Consegna
Prosegui l'articolo qui sotto sui discorsi di Draghi e Mattarella al simposio Cotec, partendo dopo la sua ultima frase.

Lo stesso aereo, lo stesso senso di allarme, le stesse parole o quasi in due discorsi fotocopia pronunciati al simposio Cotec con i capi di Stato di Italia, Spagna e Portogallo. E se Super Mario la vede più nera, perché «la frammentazione politica e la crescita debole ha reso più complicata la risposta europea» alla guerra commerciale americana, Mattarella vede vaghi barlumi di speranza. «La Ue non è sotto vuoto, la sua forza storica sta nella capacità di adattamento». Però occorre aprire gli occhi. «Abbiamo appena sentito la Turandot di Puccini e il Nessun dorma può applicarsi all'Unione. Le ritrosie sull'integrazione sono ingiustificate. L'immobilismo è dannoso».

Guerre, dazi, crisi economiche. Comunque vada a finire, spiegano i due presidenti, i rapporti con Washington non torneranno più come negli ultimi ottant'anni. Quindi bisogna pensare a fare da sé, perché la crescita economica dipenderà soltanto da noi, dalla capacità da uscire dalla burocrazia e dal criterio di unanimità. Così come non si può più rimandare la creazione di un esercito comune perché la minaccia di Mosca non finirà. La situazione, sintetizza il presidente, «é grave». Draghi, incaricato dalla von der Leyen di risollevare la crescita, parla di una debolezza strutturale, di politiche di bilancio restrittive, di calo di investimenti pubblici. «La situazione si stava deteriorando già da diversi anni anche prima del recente innalzamento delle tariffe». Ora sta montando il problema della difesa, con l'urgenza di rastrellare altri soldi. «La Ue ha riformato le regole fiscali attivando la clausola di salvaguardia in questo settore, ma solo 5 dei 17 Paesi dell'area euro hanno optato per un aggiustamento prolungato». Serve più coraggio. «Quando il debito è già elevato, l'esenzione dalle regole di bilancio può arrivare fino a un certo punto». Come si fa allora a mettere d'accordo la sicurezza con i conti pubblici? Il professore vede solo una strada possibile, «l'emissione di debito comune». Poi certo, toccherebbe occuparsi pure dell'energia. «I prezzi elevati e le carenze di rete sono una minaccia alla sopravvivenza della nostra industria, un ostacolo alla competitività e un onere insostenibile per le famiglie». Altro che decarbonizzazione, dice, qui dobbiamo mettere il pranzo con la cena. «Come siamo finiti nelle mani dei consumatori statunitensi?», si chiede. «Occorre aprire nuove rotte commerciali, ma realisticamente non possiamo diversificare dagli Usa nel breve periodo, le speranze di aprire al mondo temo saranno deluse».

Estratti del dataset
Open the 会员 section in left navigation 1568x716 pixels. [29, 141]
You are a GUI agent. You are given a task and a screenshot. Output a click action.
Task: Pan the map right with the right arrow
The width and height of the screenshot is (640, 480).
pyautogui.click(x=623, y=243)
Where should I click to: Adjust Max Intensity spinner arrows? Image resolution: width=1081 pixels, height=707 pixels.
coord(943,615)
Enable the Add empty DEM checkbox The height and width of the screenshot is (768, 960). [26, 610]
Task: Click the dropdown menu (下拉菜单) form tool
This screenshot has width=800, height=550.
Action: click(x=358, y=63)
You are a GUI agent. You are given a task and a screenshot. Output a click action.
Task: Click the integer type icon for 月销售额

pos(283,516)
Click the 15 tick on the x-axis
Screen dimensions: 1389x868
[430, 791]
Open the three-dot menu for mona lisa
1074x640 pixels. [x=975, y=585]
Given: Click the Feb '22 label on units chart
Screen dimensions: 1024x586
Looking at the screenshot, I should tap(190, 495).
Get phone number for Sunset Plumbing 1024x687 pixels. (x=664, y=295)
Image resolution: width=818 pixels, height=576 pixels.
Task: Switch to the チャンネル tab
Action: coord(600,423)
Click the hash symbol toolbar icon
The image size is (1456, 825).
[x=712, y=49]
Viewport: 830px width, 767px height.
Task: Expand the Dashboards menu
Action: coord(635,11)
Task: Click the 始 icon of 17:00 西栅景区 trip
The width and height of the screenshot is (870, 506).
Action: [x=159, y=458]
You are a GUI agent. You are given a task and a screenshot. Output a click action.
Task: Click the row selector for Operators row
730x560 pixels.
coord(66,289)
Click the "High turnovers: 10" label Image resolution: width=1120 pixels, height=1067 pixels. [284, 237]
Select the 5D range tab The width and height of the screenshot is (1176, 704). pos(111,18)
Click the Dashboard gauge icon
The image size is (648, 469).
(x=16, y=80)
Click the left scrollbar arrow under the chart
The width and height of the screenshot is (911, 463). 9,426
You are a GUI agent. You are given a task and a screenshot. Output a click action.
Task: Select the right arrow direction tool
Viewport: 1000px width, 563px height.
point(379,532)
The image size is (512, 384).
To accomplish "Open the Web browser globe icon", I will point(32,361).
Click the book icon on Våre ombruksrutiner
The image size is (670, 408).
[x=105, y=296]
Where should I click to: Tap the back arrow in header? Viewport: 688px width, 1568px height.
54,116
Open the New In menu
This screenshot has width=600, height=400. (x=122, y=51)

Esito dell'esercizio
Conclusione: se davvero l'Europa intende «ridurre la sua dipendenza dagli States» per la difesa e la crescita, dovrà produrle da sola. E Mattarella é d'accordo. «Se restiamo fermi rischiamo un arretramento delle condizioni materiali del benessere e un allentamento dalla frontiera tecnologica». Possiamo sperare? Sì, speriamo.

«È una sfida impegnativa tuttavia abbiamo buone ragioni di ottimismo, le nostre solide fondamenta». E le elenca: «Economia libera di mercato, stato di diritto ancorato alla democrazia, banche centrali indipendenti, politiche di redistribuzione e solidarietà».